- _TASKS FOR THIS EXERCISE_:
[A] In the Avatar passage, what is the title of the writer's 8.17 report?
[B] List every feature of the small-town havens described in the last paragraph of the Avatar passage.
[C] Reproduce the Avatar passage from "This issue could" to "the Avatar site.", swapping "lunch break" for "coffee break".

- _PASSAGE SHOWN_:
This issue could be handled very easily. The 20th Century Fox techies responsible for the site crash would submit to a minor form of public corporal punishment somewhere on the Fox lot. Stocks and pillories, I’m thinking, but only for an hour and only during their lunch break. Fox shoots a video of this, and then posts it on the Avatar site.
I heard this morning from Erica no-last-name, a 21 year-old student from Charlotte, North Carolina. Being an intelligent and committed Avatard, she took issue with my 8.17 report (“Room at the Inn”) about how the Avatar tickets were snapped up faster in big cities than in outlying areas, and especially what that implied about awareness levels.
“Don’t assume everyone outside of NY and LA is oblivious to Hollywood doings,” she wrote. “I know how these places look from the outside (middle-class, popcorn-eating audiences flocking to stupid blockbusters) but Charlotte does have a little art society inside it, even though we might be in the minority. I have two reserved tickets to an Avatar screening here in Charlotte, and I know more people who are going also. Not only that, but I’m trying to sell the shit out of this thing because I truly believe in the epic-ness of it.”
To which I replied: “Yeah, you’re from an upscale-urban small-college town…naturally! Any semi-educated, reasonably well-travelled American realizes, of course, that the American hinterland is sprinkled with small and mid-sized towns and college communities of a blue-green liberal bent. Oasis-like havens with nice people, cool cafes, bookstores, nice walking-around areas, non-Blockbuster DVD stores, second-hand clothing stores and pretty women with nice pedicures.

- _GIVEN INFORMATION_:
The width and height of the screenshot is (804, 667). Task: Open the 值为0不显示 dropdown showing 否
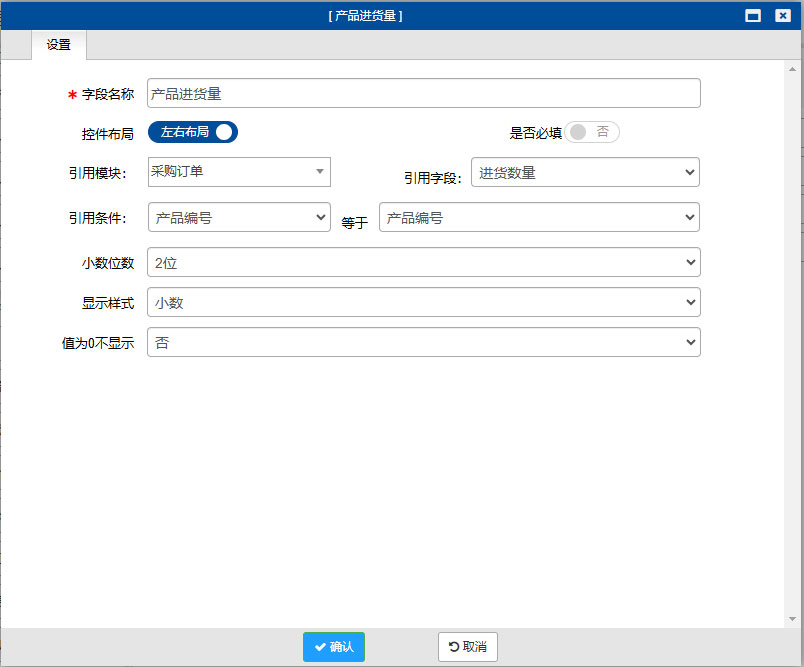coord(423,342)
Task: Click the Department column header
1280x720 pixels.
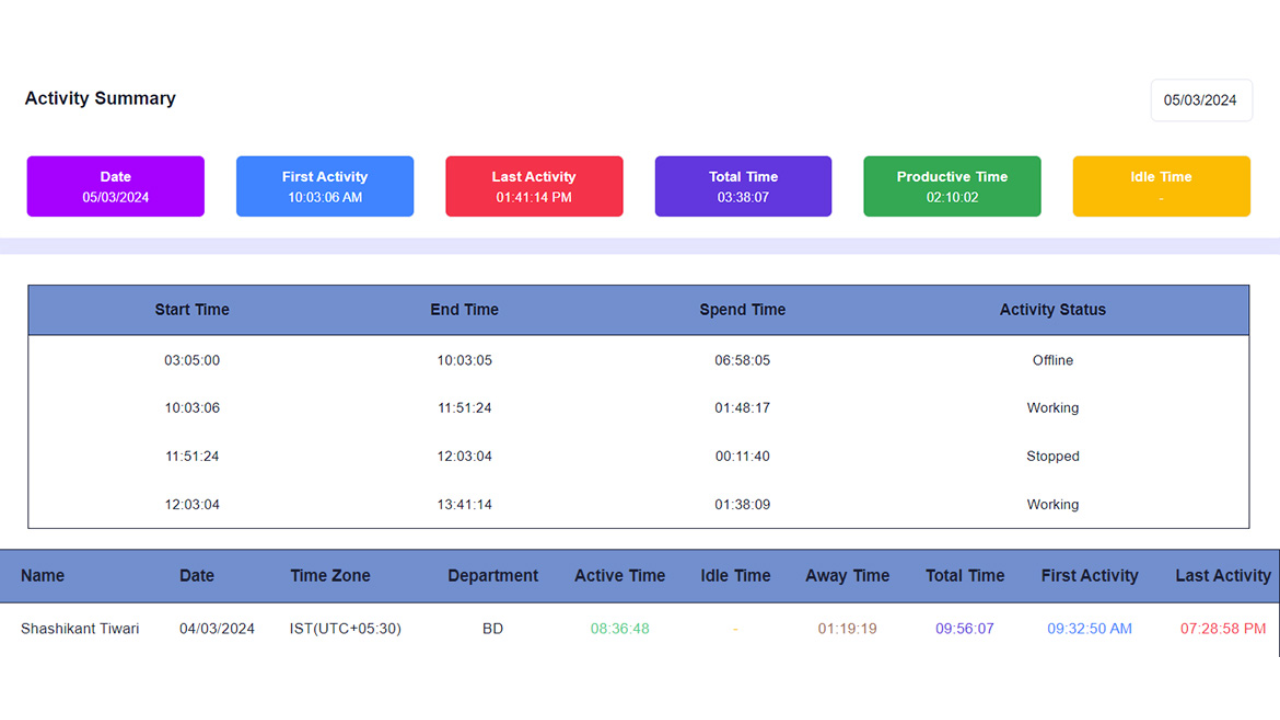Action: pos(493,576)
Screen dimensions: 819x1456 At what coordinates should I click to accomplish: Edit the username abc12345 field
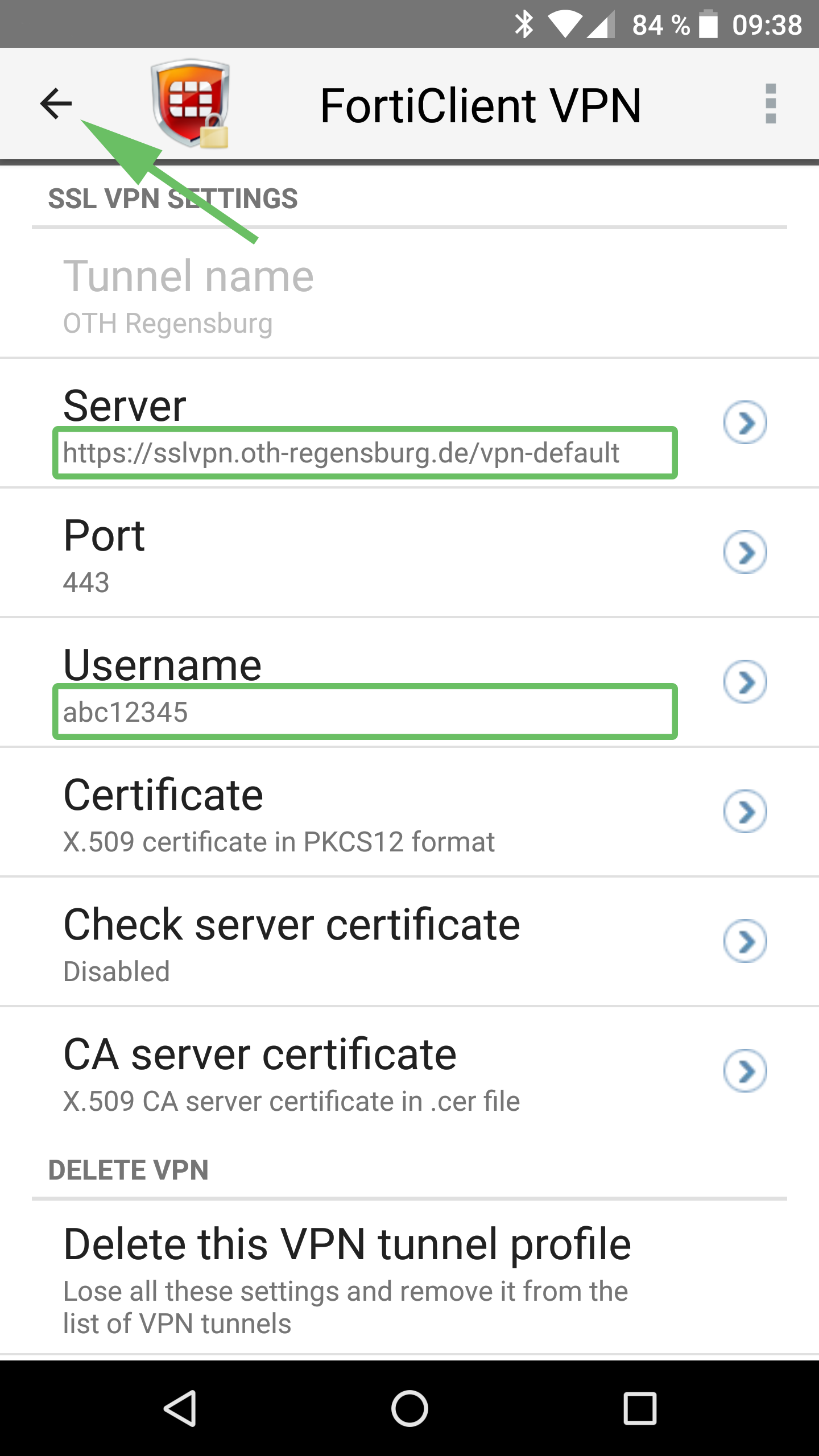(x=364, y=712)
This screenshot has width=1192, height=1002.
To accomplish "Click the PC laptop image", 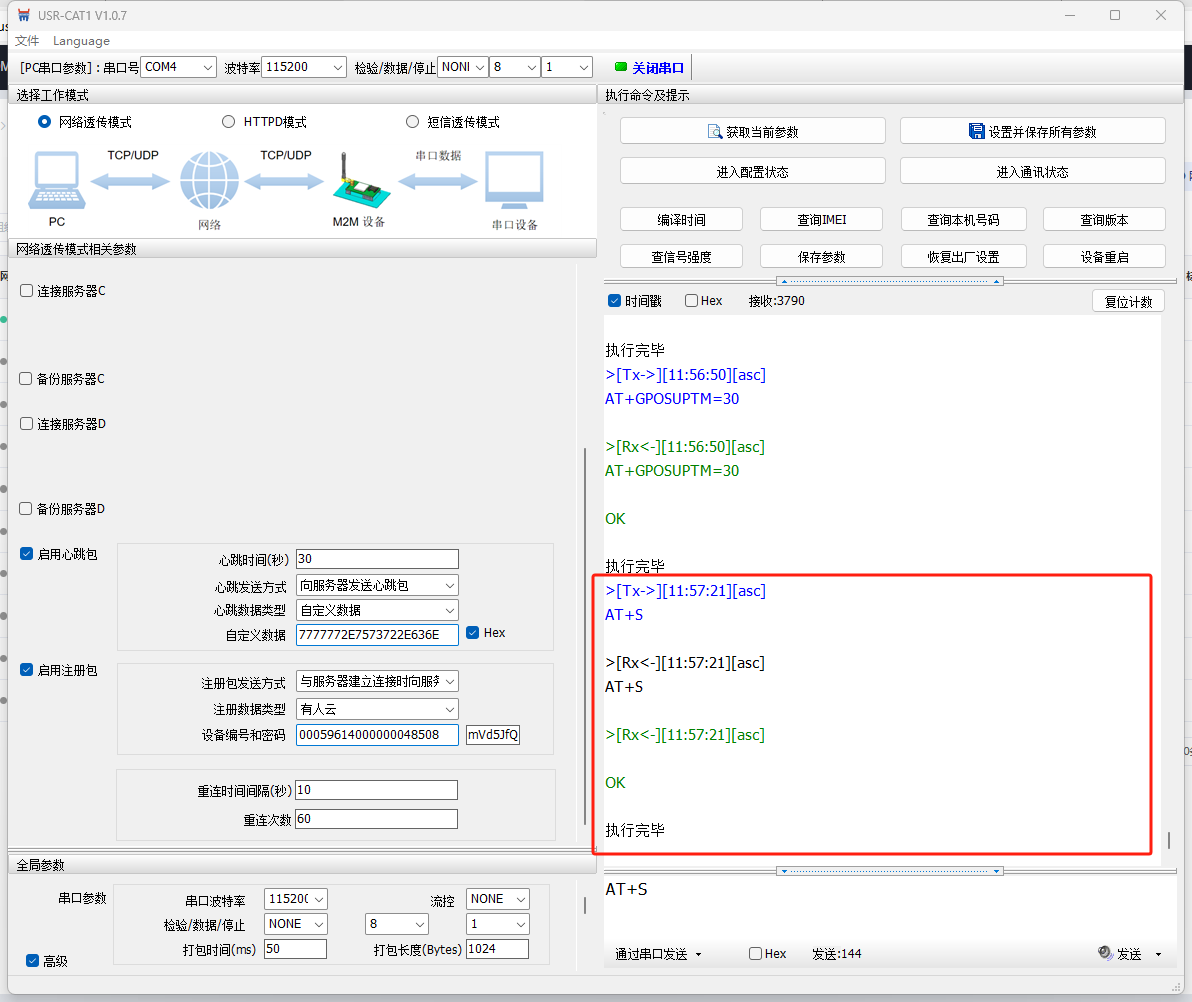I will tap(56, 181).
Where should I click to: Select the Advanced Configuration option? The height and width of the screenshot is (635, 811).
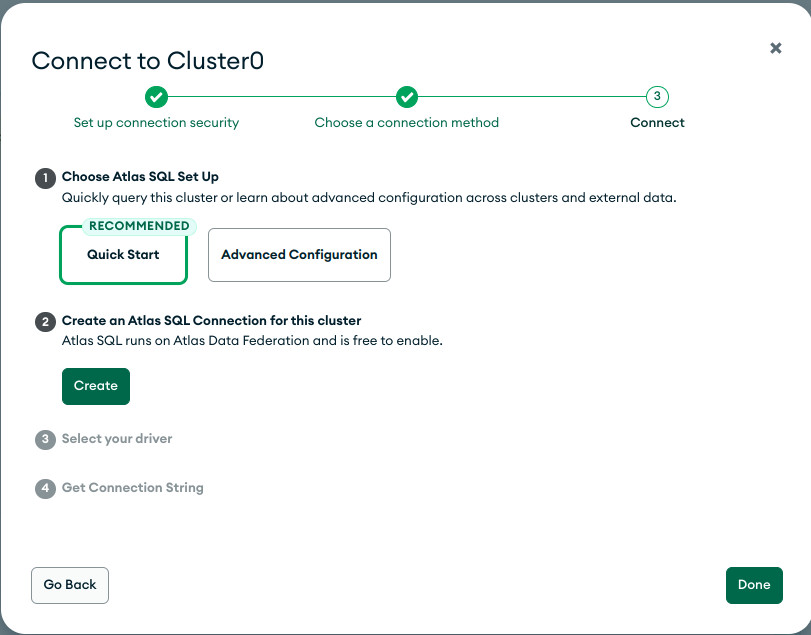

- _YOUR WRITTEN ANSWERS_:
[A] "Room at the Inn"

[B] nice people, cool cafes, bookstores, nice walking-around areas, non-Blockbuster DVD stores, second-hand clothing stores, pretty women with nice pedicures

[C]
This issue could be handled very easily. The 20th Century Fox techies responsible for the site crash would submit to a minor form of public corporal punishment somewhere on the Fox lot. Stocks and pillories, I’m thinking, but only for an hour and only during their coffee break. Fox shoots a video of this, and then posts it on the Avatar site.